### [Location data for words and elements]
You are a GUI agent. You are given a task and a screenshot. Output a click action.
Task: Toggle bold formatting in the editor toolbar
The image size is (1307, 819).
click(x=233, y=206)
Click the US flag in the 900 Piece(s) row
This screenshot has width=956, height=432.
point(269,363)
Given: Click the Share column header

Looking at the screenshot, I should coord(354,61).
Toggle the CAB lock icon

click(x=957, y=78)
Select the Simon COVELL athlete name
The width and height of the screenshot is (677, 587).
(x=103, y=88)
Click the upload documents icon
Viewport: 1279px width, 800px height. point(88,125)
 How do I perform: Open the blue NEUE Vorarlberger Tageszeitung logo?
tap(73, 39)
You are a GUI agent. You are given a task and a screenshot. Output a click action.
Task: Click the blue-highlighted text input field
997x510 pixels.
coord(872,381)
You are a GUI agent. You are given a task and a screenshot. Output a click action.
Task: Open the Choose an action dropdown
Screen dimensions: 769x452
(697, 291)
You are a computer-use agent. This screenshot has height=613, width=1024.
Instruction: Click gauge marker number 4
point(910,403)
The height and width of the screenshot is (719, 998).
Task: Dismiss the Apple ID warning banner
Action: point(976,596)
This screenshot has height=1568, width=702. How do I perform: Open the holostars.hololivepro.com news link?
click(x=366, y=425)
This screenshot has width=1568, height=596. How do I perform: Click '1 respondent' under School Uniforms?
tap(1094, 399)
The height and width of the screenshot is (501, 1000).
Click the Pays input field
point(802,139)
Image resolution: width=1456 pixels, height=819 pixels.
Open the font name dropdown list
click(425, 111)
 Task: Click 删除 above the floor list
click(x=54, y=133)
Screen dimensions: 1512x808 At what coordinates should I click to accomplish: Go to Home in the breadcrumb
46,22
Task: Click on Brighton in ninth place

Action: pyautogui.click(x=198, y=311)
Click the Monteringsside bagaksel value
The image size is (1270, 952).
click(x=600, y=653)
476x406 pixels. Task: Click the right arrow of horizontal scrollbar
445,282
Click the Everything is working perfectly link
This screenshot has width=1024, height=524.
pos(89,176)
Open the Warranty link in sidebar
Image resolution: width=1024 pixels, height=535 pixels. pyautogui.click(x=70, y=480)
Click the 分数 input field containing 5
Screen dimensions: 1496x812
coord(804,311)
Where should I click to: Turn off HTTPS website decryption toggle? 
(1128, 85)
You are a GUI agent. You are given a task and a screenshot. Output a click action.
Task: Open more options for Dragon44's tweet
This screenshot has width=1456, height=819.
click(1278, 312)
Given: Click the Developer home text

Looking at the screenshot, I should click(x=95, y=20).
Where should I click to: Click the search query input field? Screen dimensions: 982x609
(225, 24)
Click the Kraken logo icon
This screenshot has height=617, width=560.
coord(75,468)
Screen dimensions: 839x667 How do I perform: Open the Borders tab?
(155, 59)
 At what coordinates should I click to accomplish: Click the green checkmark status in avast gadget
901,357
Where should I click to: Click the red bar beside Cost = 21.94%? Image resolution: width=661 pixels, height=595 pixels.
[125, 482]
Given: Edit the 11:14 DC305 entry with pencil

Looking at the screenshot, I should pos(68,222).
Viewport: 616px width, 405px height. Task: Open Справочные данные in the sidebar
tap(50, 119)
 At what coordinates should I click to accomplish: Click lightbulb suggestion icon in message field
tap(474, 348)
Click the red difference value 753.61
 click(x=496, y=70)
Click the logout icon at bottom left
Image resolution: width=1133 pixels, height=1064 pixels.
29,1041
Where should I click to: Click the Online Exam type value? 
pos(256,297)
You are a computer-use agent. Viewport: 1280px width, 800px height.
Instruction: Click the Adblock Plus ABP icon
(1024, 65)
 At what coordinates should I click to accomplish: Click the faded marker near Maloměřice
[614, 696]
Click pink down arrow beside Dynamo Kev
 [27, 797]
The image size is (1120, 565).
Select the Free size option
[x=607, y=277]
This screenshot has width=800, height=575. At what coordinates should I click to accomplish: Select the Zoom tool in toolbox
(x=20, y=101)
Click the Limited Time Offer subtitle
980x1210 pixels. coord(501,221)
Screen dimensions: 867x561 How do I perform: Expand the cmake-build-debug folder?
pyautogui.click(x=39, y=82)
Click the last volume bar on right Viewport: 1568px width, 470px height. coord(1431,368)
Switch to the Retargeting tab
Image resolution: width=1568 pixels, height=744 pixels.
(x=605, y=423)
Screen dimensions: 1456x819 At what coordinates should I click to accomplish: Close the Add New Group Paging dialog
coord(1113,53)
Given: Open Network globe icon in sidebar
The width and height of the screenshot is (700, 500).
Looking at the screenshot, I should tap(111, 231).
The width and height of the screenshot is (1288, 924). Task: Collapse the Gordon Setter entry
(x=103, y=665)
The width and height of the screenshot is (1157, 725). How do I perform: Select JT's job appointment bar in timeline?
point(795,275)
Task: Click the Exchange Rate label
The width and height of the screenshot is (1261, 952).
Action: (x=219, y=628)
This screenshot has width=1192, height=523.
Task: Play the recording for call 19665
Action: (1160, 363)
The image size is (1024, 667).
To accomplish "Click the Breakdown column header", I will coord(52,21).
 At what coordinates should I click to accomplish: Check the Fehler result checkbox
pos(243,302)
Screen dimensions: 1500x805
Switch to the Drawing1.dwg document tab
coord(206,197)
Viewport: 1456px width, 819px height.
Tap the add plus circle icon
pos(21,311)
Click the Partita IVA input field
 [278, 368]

### [Problem statement]
Return all of the entries above verbatim, reproducing each line without any alteration.

### [Exercise output]
You are a GUI agent. You are given a task and a screenshot. Output a click action.
Task: Toggle bold formatting in the editor toolbar
The image size is (1307, 819).
click(x=233, y=206)
Click the US flag in the 900 Piece(s) row
This screenshot has width=956, height=432.
point(269,363)
Given: Click the Share column header

Looking at the screenshot, I should coord(354,61).
Toggle the CAB lock icon

click(x=957, y=78)
Select the Simon COVELL athlete name
The width and height of the screenshot is (677, 587).
(x=103, y=88)
Click the upload documents icon
Viewport: 1279px width, 800px height. point(88,125)
 How do I perform: Open the blue NEUE Vorarlberger Tageszeitung logo?
tap(73, 39)
You are a GUI agent. You are given a task and a screenshot. Output a click action.
Task: Click the blue-highlighted text input field
997x510 pixels.
coord(872,381)
You are a GUI agent. You are given a task and a screenshot. Output a click action.
Task: Open the Choose an action dropdown
Screen dimensions: 769x452
(697, 291)
You are a computer-use agent. This screenshot has height=613, width=1024.
Instruction: Click gauge marker number 4
point(910,403)
The height and width of the screenshot is (719, 998).
Task: Dismiss the Apple ID warning banner
Action: point(976,596)
This screenshot has height=1568, width=702. How do I perform: Open the holostars.hololivepro.com news link?
click(x=366, y=425)
This screenshot has width=1568, height=596. How do I perform: Click '1 respondent' under School Uniforms?
tap(1094, 399)
The height and width of the screenshot is (501, 1000).
Click the Pays input field
point(802,139)
Image resolution: width=1456 pixels, height=819 pixels.
Open the font name dropdown list
click(425, 111)
 Task: Click 删除 above the floor list
click(x=54, y=133)
Screen dimensions: 1512x808 At what coordinates should I click to accomplish: Go to Home in the breadcrumb
46,22
Task: Click on Brighton in ninth place

Action: pyautogui.click(x=198, y=311)
Click the Monteringsside bagaksel value
The image size is (1270, 952).
click(x=600, y=653)
476x406 pixels. Task: Click the right arrow of horizontal scrollbar
445,282
Click the Everything is working perfectly link
This screenshot has width=1024, height=524.
pos(89,176)
Open the Warranty link in sidebar
Image resolution: width=1024 pixels, height=535 pixels. pyautogui.click(x=70, y=480)
Click the 分数 input field containing 5
Screen dimensions: 1496x812
coord(804,311)
Where should I click to: Turn off HTTPS website decryption toggle? 
(1128, 85)
You are a GUI agent. You are given a task and a screenshot. Output a click action.
Task: Open more options for Dragon44's tweet
This screenshot has width=1456, height=819.
click(1278, 312)
Given: Click the Developer home text

Looking at the screenshot, I should click(x=95, y=20).
Where should I click to: Click the search query input field? Screen dimensions: 982x609
(225, 24)
Click the Kraken logo icon
This screenshot has height=617, width=560.
coord(75,468)
Screen dimensions: 839x667 How do I perform: Open the Borders tab?
(155, 59)
 At what coordinates should I click to accomplish: Click the green checkmark status in avast gadget
901,357
Where should I click to: Click the red bar beside Cost = 21.94%? Image resolution: width=661 pixels, height=595 pixels.
[125, 482]
Given: Edit the 11:14 DC305 entry with pencil

Looking at the screenshot, I should pos(68,222).
Viewport: 616px width, 405px height. Task: Open Справочные данные in the sidebar
tap(50, 119)
 At what coordinates should I click to accomplish: Click lightbulb suggestion icon in message field
tap(474, 348)
Click the red difference value 753.61
 click(x=496, y=70)
Click the logout icon at bottom left
Image resolution: width=1133 pixels, height=1064 pixels.
29,1041
Where should I click to: Click the Online Exam type value? 
pos(256,297)
You are a computer-use agent. Viewport: 1280px width, 800px height.
Instruction: Click the Adblock Plus ABP icon
(1024, 65)
 At what coordinates should I click to accomplish: Click the faded marker near Maloměřice
[614, 696]
Click pink down arrow beside Dynamo Kev
 [27, 797]
The image size is (1120, 565).
Select the Free size option
[x=607, y=277]
This screenshot has width=800, height=575. At what coordinates should I click to accomplish: Select the Zoom tool in toolbox
(x=20, y=101)
Click the Limited Time Offer subtitle
980x1210 pixels. coord(501,221)
Screen dimensions: 867x561 How do I perform: Expand the cmake-build-debug folder?
pyautogui.click(x=39, y=82)
Click the last volume bar on right Viewport: 1568px width, 470px height. coord(1431,368)
Switch to the Retargeting tab
Image resolution: width=1568 pixels, height=744 pixels.
(x=605, y=423)
Screen dimensions: 1456x819 At what coordinates should I click to accomplish: Close the Add New Group Paging dialog
coord(1113,53)
Given: Open Network globe icon in sidebar
The width and height of the screenshot is (700, 500).
Looking at the screenshot, I should tap(111, 231).
The width and height of the screenshot is (1288, 924). Task: Collapse the Gordon Setter entry
(x=103, y=665)
The width and height of the screenshot is (1157, 725). How do I perform: Select JT's job appointment bar in timeline?
point(795,275)
Task: Click the Exchange Rate label
The width and height of the screenshot is (1261, 952).
Action: (x=219, y=628)
This screenshot has width=1192, height=523.
Task: Play the recording for call 19665
Action: (1160, 363)
The image size is (1024, 667).
To accomplish "Click the Breakdown column header", I will coord(52,21).
 At what coordinates should I click to accomplish: Check the Fehler result checkbox
pos(243,302)
Screen dimensions: 1500x805
Switch to the Drawing1.dwg document tab
coord(206,197)
Viewport: 1456px width, 819px height.
Tap the add plus circle icon
pos(21,311)
Click the Partita IVA input field
 [278, 368]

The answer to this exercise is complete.